Collected data entries
******
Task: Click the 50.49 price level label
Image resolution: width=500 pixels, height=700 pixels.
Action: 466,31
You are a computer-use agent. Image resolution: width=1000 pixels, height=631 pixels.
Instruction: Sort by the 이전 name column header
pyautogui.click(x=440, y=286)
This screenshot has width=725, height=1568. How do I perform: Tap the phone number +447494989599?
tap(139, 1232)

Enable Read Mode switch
******
Give back, unchanged, the line that holds "You are a computer-use" along with all lines after it through the last line above.

You are a computer-use agent. Image resolution: width=1000 pixels, height=631 pixels.
Instruction: Sort by the 이전 name column header
pyautogui.click(x=440, y=286)
This screenshot has width=725, height=1568. How do I perform: Tap the phone number +447494989599?
tap(139, 1232)

Enable Read Mode switch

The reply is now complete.